Treatment with a single endocrine agent is usually continued until disease progression. Considerations are as follows:

  • AIs have been shown to be more effective than tamoxifen for adjuvant therapy and metastatic disease.

  • Patients who have relapse or have progressive disease on tamoxifen may be switched to an AI.

  • Patients who have relapse or progression of disease while receiving a nonsteroidal AI (eg, anastrozole or letrozole) may be changed to a steroidal AI (eg, exemestane) or a selective ER-downregulator (eg, fulvestrant).

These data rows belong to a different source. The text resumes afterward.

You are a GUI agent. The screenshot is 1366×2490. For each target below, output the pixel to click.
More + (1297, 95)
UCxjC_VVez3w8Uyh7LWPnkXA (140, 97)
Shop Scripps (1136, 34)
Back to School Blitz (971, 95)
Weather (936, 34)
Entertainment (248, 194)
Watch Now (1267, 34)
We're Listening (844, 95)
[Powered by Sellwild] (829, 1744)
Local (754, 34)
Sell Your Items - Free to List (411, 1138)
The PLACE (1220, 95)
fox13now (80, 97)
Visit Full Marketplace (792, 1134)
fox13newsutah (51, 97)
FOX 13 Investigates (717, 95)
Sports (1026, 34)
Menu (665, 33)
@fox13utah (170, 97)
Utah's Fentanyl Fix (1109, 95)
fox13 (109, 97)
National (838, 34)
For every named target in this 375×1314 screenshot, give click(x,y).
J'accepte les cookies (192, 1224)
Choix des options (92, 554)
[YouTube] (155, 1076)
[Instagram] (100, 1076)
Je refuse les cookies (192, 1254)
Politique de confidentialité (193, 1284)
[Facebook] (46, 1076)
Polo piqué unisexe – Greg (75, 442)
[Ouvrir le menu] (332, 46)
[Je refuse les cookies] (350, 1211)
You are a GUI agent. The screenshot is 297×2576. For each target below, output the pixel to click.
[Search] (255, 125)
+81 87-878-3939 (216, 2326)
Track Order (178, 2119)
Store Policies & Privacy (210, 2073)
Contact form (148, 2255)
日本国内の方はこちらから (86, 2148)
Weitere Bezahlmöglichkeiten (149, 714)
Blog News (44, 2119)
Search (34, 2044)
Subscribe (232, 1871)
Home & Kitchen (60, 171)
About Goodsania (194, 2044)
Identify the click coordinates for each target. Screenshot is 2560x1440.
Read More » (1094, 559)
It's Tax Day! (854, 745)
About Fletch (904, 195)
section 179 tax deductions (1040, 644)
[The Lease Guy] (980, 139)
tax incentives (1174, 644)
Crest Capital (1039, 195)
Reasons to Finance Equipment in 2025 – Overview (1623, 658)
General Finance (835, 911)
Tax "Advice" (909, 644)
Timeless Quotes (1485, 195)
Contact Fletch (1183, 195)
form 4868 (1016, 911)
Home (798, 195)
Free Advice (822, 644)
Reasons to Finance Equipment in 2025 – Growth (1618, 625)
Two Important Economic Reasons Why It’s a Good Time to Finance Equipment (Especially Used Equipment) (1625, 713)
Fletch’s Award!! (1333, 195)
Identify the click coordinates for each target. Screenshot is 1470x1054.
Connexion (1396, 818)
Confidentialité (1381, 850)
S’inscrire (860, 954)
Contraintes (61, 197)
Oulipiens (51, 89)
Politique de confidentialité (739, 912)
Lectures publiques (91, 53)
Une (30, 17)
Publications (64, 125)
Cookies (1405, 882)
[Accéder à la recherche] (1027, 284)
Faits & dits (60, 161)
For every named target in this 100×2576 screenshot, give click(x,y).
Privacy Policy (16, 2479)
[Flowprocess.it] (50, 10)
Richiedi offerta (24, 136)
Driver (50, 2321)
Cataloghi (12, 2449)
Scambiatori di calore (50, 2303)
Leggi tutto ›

  • The fulvestrant regimen is 500 mg intramuscularly on days on days 1, 15, and 29 and once monthly thereafter or in combination with palbociclib (125 mg orally once daily, days 1-21).

  • Optionally, consider the androgenic agent fluoxymesterone (10 mg orally twice daily) or the progestational agent megestrol acetate (40 mg orally four times daily) or estradiol (2 mg orally twice daily).

  • Systemic chemotherapy should be reserved for patients with hormone-insensitive disease or those with symptomatic hormone-sensitive disease who have not responded to any hormone therapy options or who are moderately to severely symptomatic and in urgent need of symptom palliation.

  • The options for cytotoxic-containing chemotherapy include single-agent therapy and combination cytotoxic therapy.